Jules Verne

Il n'y avait pas perdu son temps. Qui aurait reconnu le policier, à la silhouette énergique et sèche, dans ce balourd aux pesantes allures, merveilleuse copie d'un paysan hongrois?

Le détective prit terre à son tour et, suivant le pilote à la piste, partit en chasse une fois de plus.

XVI

LA MAISON VIDE

En cinq minutes Serge Ladko et Karl Dragoch eurent atteint les maisons.

Roustchouk ne possédant, à cette époque, malgré son importance commerciale, aucun éclairage public, il leur eût été difficile, s'ils en avaient eu le désir, de se faire une idée de la ville irrégulièrement groupée autour d'un vaste débarcadère, sur la périphérie duquel se tassaient des échoppes assez délabrées, à usage d'entrepôts ou de cabarets. Mais, en vérité, ils n'y songeaient guère. Le premier marchait d'un pas rapide, les yeux fixés devant lui, comme s'il eût été attiré par un but étincelant dans la nuit.

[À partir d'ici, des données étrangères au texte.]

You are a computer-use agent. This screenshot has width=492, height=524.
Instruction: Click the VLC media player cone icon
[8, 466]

Quant au second, il mettait tant d'attention à suivre le pilote, qu'il ne vit même pas deux hommes, qui débouchaient d'une ruelle au moment où il la traversait.

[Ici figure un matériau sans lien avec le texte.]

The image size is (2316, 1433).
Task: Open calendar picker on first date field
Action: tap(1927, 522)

Dès qu'ils furent sur le chemin longeant le fleuve, ces deux hommes se séparèrent. L'un s'éloigna à droite, vers l'aval.

«Bonsoir, dit-il en bulgare.

--Bonsoir,» répondit l'autre, qui, tournant à gauche, emboîta le pas à Karl Dragoch.

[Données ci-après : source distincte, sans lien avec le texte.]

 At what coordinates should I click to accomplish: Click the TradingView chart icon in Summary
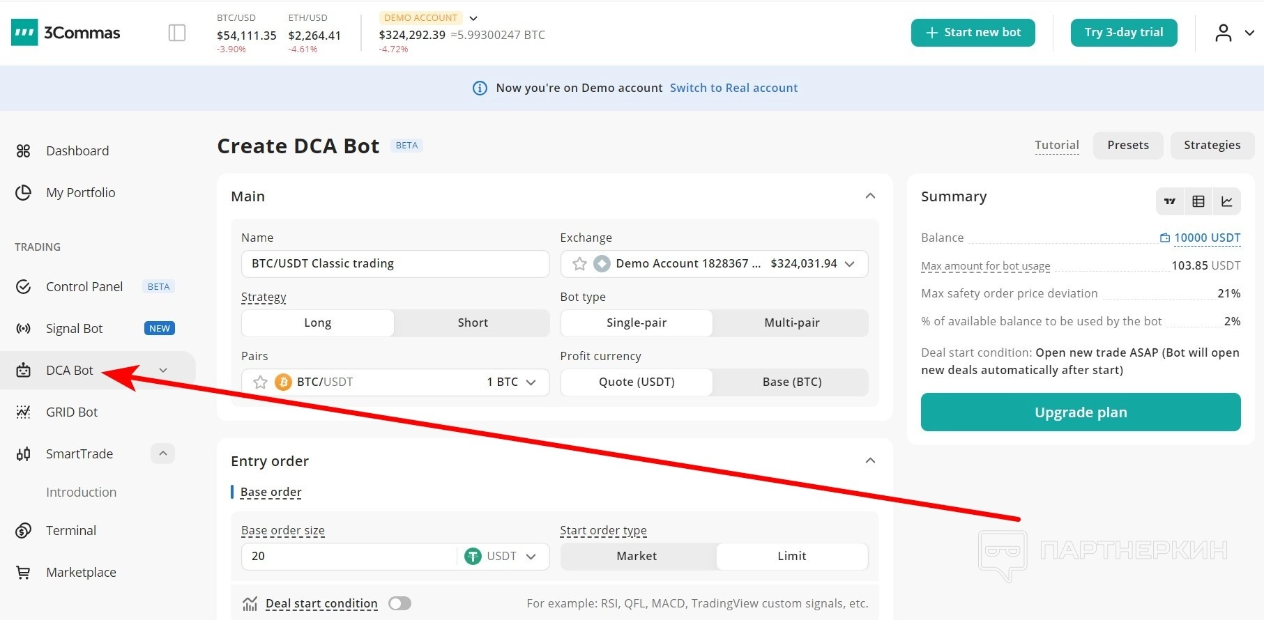point(1170,201)
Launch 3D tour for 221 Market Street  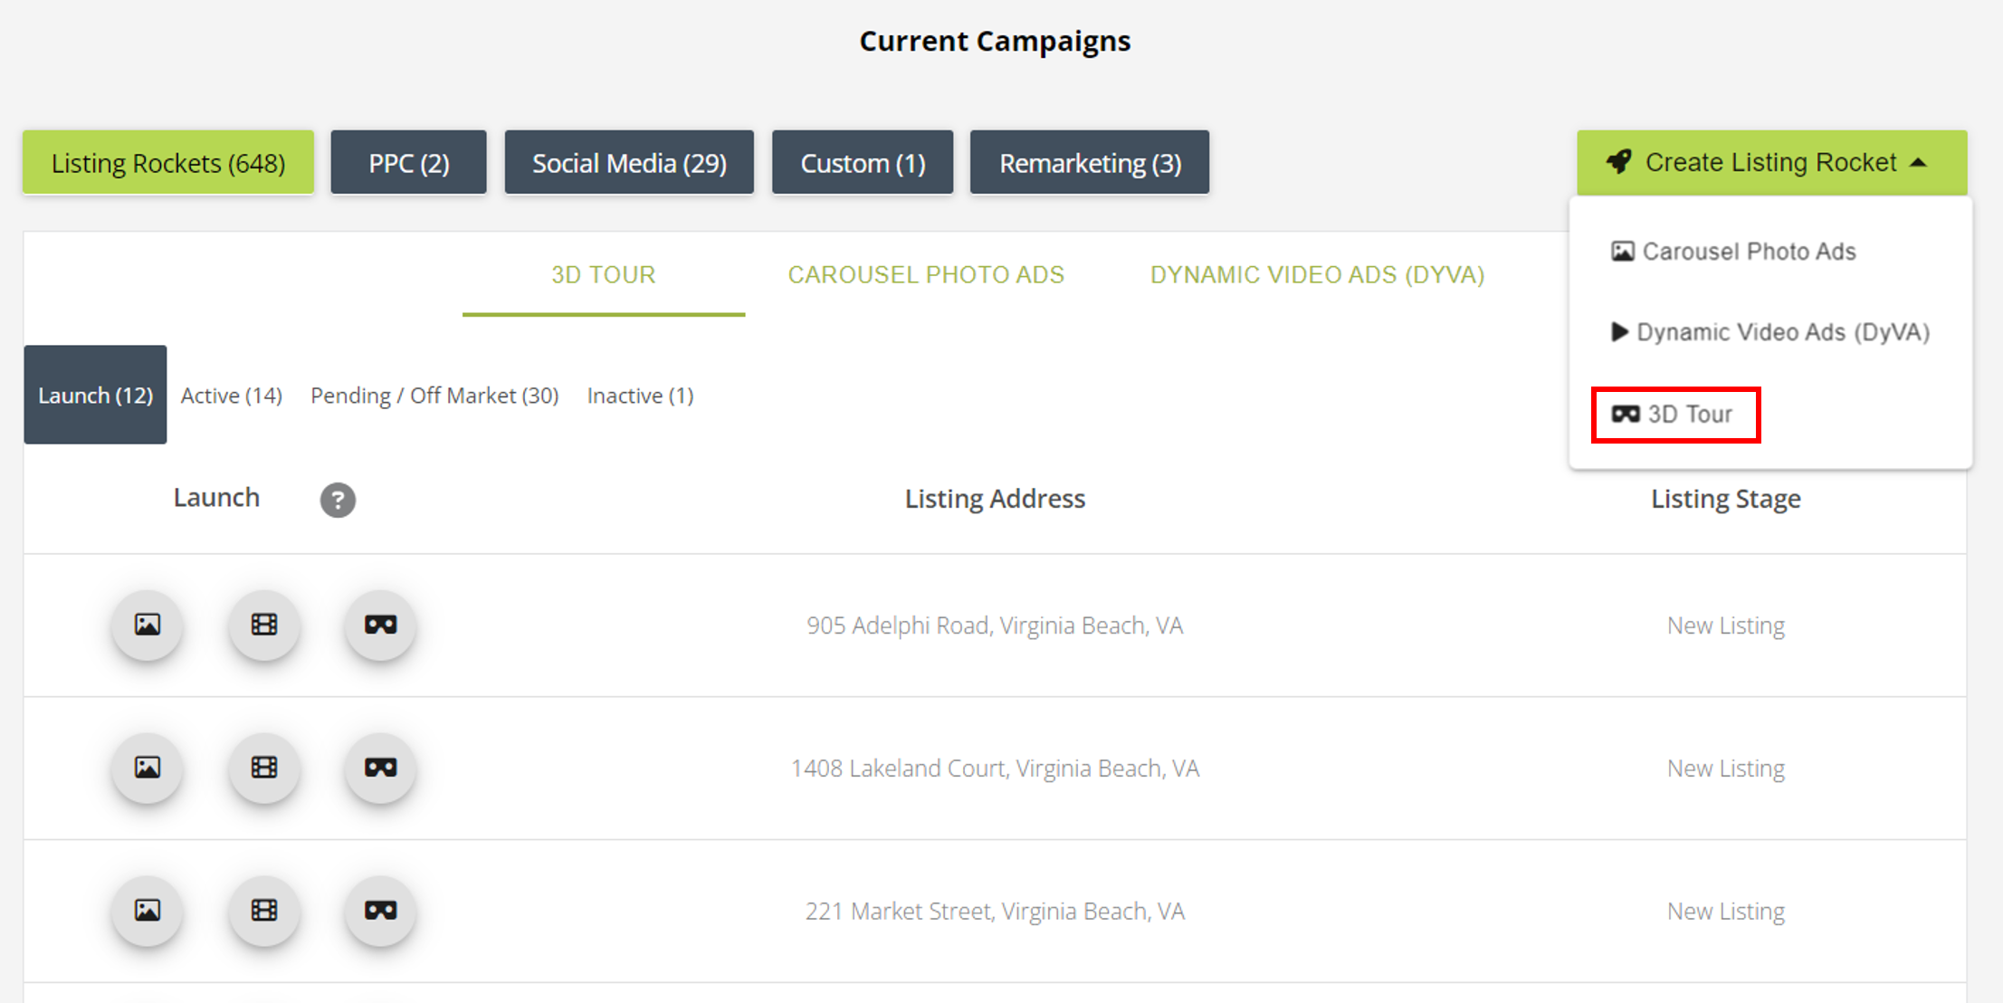click(x=381, y=911)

Au son de cette voix, celui-ci avait tressailli. Une seconde, il hésita, en ralentissant instinctivement sa marche, puis, abandonnant sa poursuite, il s'arrêta soudain et fit volte-face.

Tout un ensemble de dons naturels ou acquis est nécessaire au policier qui a l'ambition de ne pas croupir dans les bas emplois de sa profession. Mais, la plus précieuse des multiples qualités qu'il doit posséder, c'est une parfaite mémoire de l'oeil et de l'oreille.

Karl Dragoch possédait cet avantage au plus haut degré. Ses nerfs auditifs et visuels constituaient de véritables appareils enregistreurs, et leurs sensations lumineuses ou sonores, il ne les oubliait jamais, quelle que fût la longueur du temps écoulé. Après des mois, après des années, il reconnaissait du premier coup un visage à peine aperçu, la voix qui, une seule fois, avait fait vibrer son tympan.

Il en était précisément ainsi pour l'une de celles qu'il venait d'entendre, et, dans la circonstance présente, il n'y avait pas si longtemps qu'il s'était trouvé en face du propriétaire, pour qu'une erreur fût à redouter. Cette voix, qui, dans la clairière, au pied du mont Pilis, avait résonné à son oreille, c'était le fil conducteur vainement cherché jusqu'ici. Pour ingénieuses qu'elles pussent paraître, ses déductions relatives à son compagnon de voyage n'étaient en somme que des hypothèses. La voix, au contraire, lui apportait enfin une certitude. Entre le probable et le certain, l'hésitation était impossible, et c'est pourquoi le détective, abandonnant sa filature, s'était lancé sur une nouvelle piste.

«Bonsoir, Titcha, prononça en allemand Karl Dragoch lorsque l'homme fut arrivé à proximité.

Celui-ci s'arrêta, cherchant à percer l'obscurité de la nuit.

--Qui me parle? interrogeait-il.

--Moi, répondit Dragoch.

--Qui ça, vous?

--Max Raynold.

--Connais pas.

--Mais je vous connais, moi, puisque je vous ai appelé par votre nom.

--C'est juste, reconnut Titcha. Il faut même que vous ayez de bons yeux, camarade.

--Ils sont excellents, en effet.

Le dialogue fut interrompu un instant.

--Que me voulez-vous? reprit Titcha.

--Vous parler, déclara Dragoch, à vous et à un autre. Je ne suis à Roustchouk que pour ça.

--Vous n'êtes donc pas d'ici?

--Non. Je suis arrivé aujourd'hui.

--Joli moment que vous avez choisi, ricana Titcha, qui faisait sans doute allusion à l'anarchie actuelle de la Bulgarie.

Dragoch, ayant esquissé un geste d'indifférence, ajouta:

--Je suis de Gran.

Titcha garda le silence.

--Vous ne connaissez pas Gran? insista Dragoch.

--Non.

--C'est étonnant, après en être venu si près.

--Si près?... répéta Titcha. Où prenez vous que je sois allé près de Gran?

--Parbleu! dit en riant Karl Dragoch, elle n'en est pas si loin, la villa Hagueneau.